And so, as I often do, I thought/not-thought about Sebald for a few reasons, none of them particularly scholarly: it was more this feeling in the body that led me back to him, after our summer of Ferrante. Before I go on, let's be clearI’m not going to make any particularly responsible or rigorous claims here about Sebald and Ferrante as they relate to each other or the European Novel or Postwar History or Translation or Canonization or anything academic, really (it may be August, but IT'S STILL SUMMER, DAMN IT). This is not comparative literature. There will be no close readings. It's just some confused thoughts and feelings, stemming in some ways from Katherine’s provocation to think about place over/with/under character, that I think have something to do with Ferrante, and something to do with how places have selves, and something to do, in some obscure way, with the idea that every new name is a story at once necessary and impossible to tell.

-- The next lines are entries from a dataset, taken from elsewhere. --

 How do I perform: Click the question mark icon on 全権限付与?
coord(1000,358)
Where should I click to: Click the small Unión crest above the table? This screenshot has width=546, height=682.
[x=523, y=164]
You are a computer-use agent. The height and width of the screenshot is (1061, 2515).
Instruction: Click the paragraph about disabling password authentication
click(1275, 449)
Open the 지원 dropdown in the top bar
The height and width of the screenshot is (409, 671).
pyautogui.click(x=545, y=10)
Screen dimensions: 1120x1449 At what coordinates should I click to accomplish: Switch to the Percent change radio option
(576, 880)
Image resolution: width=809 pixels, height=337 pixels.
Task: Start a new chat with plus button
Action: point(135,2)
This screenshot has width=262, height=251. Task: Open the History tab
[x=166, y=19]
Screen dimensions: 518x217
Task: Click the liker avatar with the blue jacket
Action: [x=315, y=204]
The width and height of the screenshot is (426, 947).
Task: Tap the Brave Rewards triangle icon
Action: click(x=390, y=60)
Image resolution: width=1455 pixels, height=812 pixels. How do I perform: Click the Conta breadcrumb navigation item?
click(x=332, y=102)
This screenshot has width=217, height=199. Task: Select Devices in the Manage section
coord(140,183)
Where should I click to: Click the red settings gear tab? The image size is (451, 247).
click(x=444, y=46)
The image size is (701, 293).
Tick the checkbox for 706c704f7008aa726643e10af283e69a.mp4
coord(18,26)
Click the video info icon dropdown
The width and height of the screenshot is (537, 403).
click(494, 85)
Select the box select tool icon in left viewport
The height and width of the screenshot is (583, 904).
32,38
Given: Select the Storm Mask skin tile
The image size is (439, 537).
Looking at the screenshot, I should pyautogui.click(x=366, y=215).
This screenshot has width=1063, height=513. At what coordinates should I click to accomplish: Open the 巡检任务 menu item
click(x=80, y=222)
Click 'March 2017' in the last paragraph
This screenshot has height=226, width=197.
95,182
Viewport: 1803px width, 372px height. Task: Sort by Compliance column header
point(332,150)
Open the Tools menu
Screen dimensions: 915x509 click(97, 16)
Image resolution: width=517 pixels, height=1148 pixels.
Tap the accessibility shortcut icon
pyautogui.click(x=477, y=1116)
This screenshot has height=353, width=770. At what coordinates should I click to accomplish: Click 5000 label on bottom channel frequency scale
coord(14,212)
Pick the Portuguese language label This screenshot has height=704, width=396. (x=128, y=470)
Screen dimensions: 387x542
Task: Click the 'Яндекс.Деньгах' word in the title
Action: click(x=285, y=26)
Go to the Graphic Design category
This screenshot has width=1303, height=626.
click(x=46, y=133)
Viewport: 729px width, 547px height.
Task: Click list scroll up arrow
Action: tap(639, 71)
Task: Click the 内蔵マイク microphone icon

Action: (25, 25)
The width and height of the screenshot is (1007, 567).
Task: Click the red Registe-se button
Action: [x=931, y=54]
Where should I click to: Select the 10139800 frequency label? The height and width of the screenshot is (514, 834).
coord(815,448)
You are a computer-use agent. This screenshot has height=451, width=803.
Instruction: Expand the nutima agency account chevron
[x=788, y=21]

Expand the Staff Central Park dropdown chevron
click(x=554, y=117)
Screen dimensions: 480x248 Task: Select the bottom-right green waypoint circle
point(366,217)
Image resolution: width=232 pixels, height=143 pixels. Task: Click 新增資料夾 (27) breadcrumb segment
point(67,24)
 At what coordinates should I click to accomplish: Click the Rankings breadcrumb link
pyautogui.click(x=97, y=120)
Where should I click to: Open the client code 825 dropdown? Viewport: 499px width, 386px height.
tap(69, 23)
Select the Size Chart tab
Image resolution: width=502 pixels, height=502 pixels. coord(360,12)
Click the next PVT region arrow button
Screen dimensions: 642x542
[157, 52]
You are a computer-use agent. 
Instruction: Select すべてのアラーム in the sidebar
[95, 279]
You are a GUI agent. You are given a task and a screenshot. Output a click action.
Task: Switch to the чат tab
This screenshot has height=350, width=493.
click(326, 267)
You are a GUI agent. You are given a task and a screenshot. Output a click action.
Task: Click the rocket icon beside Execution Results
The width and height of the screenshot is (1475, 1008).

To start with a facile and incredibly obvious observation: names and places are problems for both Sebald and Ferrante. Both are deeply invested in the where of their stories, and the stories of their wheres, if that makes sense. This is a tension that plays out in very different ways between them. Sebald's narratives move through an accretion of places at human paces (by foot, by train or car, at the speed of memory), and as he moves through them, their names take on meanings, start to signify embedded histories. His writing on place has both descriptive and narrative depth to the point of vertigo (in his first "novel" Vertigo and beyond). While Ferranteas I've written beforedoesn't go in for deep description of this type, her Naples is just as thickly imbued with hauntings and stories, more of a dense miasma than Sebald's geological strata.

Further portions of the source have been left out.